Неужели это правда – со временем проходит все, все стирается?
Правда.
– Мы могли бы пойти, посидеть где-нибудь, – неожиданно предложил ты. – Может быть, нам удалось бы просто поговорить?
– Может быть, – помедлив, кивнула она и ненавязчиво оперлась о твой локоть.
Раньше вы не ходили под руку...
– Значит, Лига существует до сих пор? – ты не пытался скрыть удивление.
– Да, хотя, боюсь, действует далеко не так эффективно, как когда-то, – она чуть свела брови. – Конечно, состав команды менялся множество раз.
Вы сидели в маленьком кафе, инстинктивно устроившись друг против друга. Она не пила, только грела руки в тонких перчатках о кружку кофе.
– Уверен, ты руководишь Лигой.
– Уже много лет.
– Скажи, Мина, ты искала меня? Зачем?
– Я не стала бы искать тебя, Дориан. Исходя из информации, имевшейся у меня до сегодняшней ночи, это было бы пустой тратой времени и сил.
– До сегодняшней ночи?
Она подняла глаза, прямо посмотрела на тебя.
– Нет, – ты покачал головой. – Спасение мира не входит в область моих жизненных интересов. Прости.
На вас смотрела темноволосая девушка за дальним столиком. У девушки были задумчивые темные глаза. Ты мельком подумал, что это, вероятно, писательница, а ваша с Миной встреча послужит основой для сюжета – мужчина и женщина, тихо беседующие в пустом кафе в рождественскую ночь. Выйдет теологическая фантастика, не меньше.
– Значит, нет?
– Нет, Мина. Я не вступлю в Лигу. Не снова. Но, – ты отставил чашку, потянулся через стол и коснулся руки своей собеседницы, не вкладывая в этот жест ничего личного. – Если понадобится помощь, а других вариантов не будет, можешь обратиться ко мне. Не думаю, что найдется много причин, способных заставить меня отказать тебе.
Она наклонила голову, выражая свою благодарность.
– Ты живешь в том же ужасном доме... – обронила она, как-то сразу расслабляясь.
Ты опустил ресницы:
– Но не один.
– Не могу сказать, что сильно удивлена, – она улыбнулась впервые за эту ночь. – Хочешь рассказать мне?
Ее тон был совсем не серьезным, поддразнивающим, и ты невольно улыбнулся в ответ.
– Тебе интересно?
– Очень.
– Даже если это не имеет отношения к моей личной жизни?

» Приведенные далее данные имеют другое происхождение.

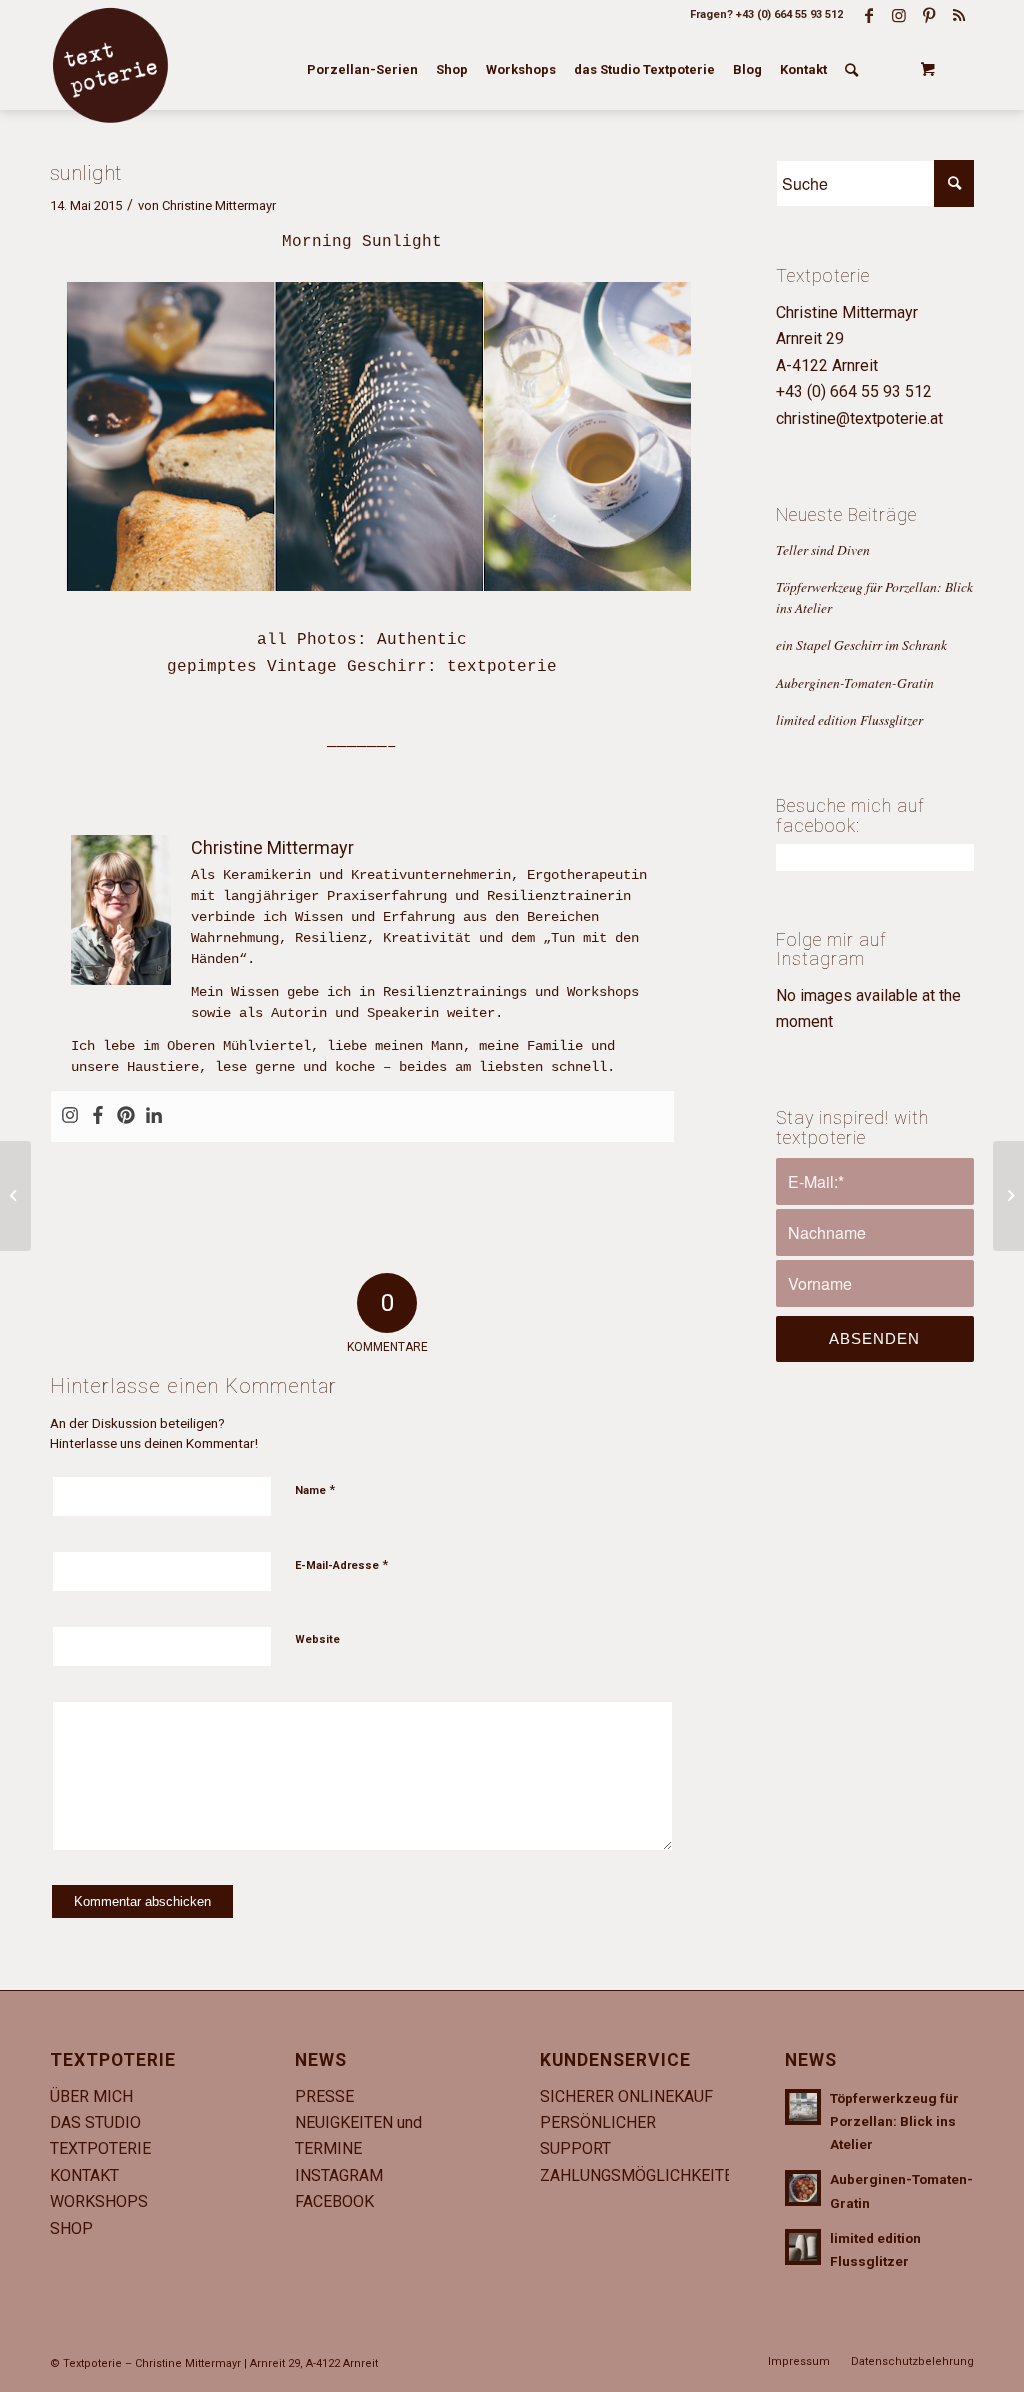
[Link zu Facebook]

– Это еще интереснее. Я еще могу допустить, что роман заставит тебя поселить в своем доме постороннее существо. Но никаких иных причин так с ходу придумать не удается...
– Тебе надо всегда быть в хорошем настроении, Мина. Ты очень красива, когда улыбаешься.
– У меня редко бывает случай улыбнуться.
– Моя история тоже не слишком веселая. Все еще хочешь услышать?
– Я любопытна, ты забыл.
– Тогда слушай. Его зовут Террус Баунти. Тринадцать лет, ничего особенного. Роковой талант скрипача. И роковой изъян – мальчик слеп. В том отвратительном месте, где я его нашел, Терруса уважали за способность исцелять наложением рук и взглядом его незрячих глаз, но я, ты знаешь, никогда не верил в подобную ерунду...
– Теперь я поняла, что мне не показалось, – тихо сказала она. – Ты действительно изменился.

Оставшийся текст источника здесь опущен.